With tariffs dominating the headlines again, we thought it would be worth revisiting this topic. Headlines have inflamed the inflation and trade war debates. Tariffs and the threat of tariffs have multiple objectives that are not always tied to the tariffed product. Just this week, Mexican President Sheinbaum and Canadian Prime Minister Trudeau agreed to assist with border security in exchange for a 30-day delay of tariffs.

Tariffs are not a new phenomenon. In fact, tariffs have been around longer than income and payroll taxes. Tariffs were the primary federal government revenue stream until 1913 with the passage of the 16th Amendment1. Payroll taxes were introduced during the Great Depression to fund Social Security, providing a social safety net.
Tariffs are designed to make foreign goods and services more expensive, encouraging domestically produced goods and services. On the surface, this sounds like inflation via higher prices on tariffed foreign products or a shift to higher-priced domestic goods. To some degree, this logic is sound. However, the world is far more dynamic than a binary choice. The market of goods and services includes competition (think different TV makers. At the end of the day, a TV is a TV), substitute goods (think transportation via car, motorcycle/scooter, bicycle, public transport, taxi/uber, etc.), or foregoing purchases all together (think postponing a car, computer, or clothing purchase).

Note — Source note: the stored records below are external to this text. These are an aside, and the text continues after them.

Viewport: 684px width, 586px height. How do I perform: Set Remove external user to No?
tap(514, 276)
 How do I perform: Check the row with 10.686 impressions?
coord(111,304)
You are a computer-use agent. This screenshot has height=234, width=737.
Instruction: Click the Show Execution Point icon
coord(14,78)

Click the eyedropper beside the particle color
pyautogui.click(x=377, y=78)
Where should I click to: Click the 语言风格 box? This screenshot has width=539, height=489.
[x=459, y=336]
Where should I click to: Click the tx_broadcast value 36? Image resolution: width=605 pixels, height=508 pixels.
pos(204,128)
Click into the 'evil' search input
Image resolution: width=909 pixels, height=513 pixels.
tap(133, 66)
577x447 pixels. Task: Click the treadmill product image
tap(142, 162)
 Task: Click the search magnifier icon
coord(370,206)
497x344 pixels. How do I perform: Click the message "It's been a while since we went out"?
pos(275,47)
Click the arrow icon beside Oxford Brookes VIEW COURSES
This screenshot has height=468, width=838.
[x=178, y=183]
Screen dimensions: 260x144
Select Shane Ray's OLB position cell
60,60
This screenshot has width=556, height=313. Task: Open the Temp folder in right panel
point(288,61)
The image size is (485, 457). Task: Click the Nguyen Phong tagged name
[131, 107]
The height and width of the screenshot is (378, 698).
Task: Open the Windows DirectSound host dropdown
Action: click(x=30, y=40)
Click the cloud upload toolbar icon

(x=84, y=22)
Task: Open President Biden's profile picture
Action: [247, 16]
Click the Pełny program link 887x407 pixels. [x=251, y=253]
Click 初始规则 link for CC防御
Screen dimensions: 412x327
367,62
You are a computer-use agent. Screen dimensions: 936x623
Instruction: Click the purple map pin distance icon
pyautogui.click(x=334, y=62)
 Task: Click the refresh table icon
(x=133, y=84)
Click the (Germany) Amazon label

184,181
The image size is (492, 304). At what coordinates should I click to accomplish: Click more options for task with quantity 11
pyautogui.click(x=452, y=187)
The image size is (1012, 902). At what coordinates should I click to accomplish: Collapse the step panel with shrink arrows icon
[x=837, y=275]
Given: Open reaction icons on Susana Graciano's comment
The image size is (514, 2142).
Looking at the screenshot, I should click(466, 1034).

A bit of history. 2002 steel tariffs resulted in steel inflation for the first nine months of 20022. Clear evidence that tariffs resulted in a one-time price increase, not ongoing inflation. The market adjusted to a supply shortfall, similar to the COVID supply chain effects that we lived through a few of years ago. 2009 tire tariffs initially seemed to result in higher prices. However, a deeper dive reveals the higher prices were due to errant weather flooding in Thailand and halting rubber tapping2. (Thailand accounted for 31% of global rubber supplies.2) 2018 Chinese pork tariffs were followed by a global drop in pork prices2. In short, the Chinese tariffs resulted in lower global pork demand, which raised pork stockpiles and resulted in falling pork prices.
Tariffs are most often proposed to thwart other risks and threats. In current times, the media’s myopic one-step tariff analysis unfortunately missed the larger objective of boarder security, illicit drug enforcement and international trade policy. In 2020, the U.S. threatened wine tariffs to counteract France’s “digital services tax,” targeting U.S. technology companies3. After careful consideration, France decided not to proceed with their “digital services tax” resulting in no tariff or tax being applied on either side.
The call for tariff induced inflation or detrimental trade wars may be premature. The historical record does not support either as an imminent conclusion. The nature of economics and geopolitics is its everchanging dynamism. Just this week, Sunday’s tariff “certainty” was postponed due to Mexican and Canadian concessions. There is more to the tariff story than prognosticators portend. Even if they do not agree with the objectives, announcing possible outcomes as forgone conclusions may be unwise.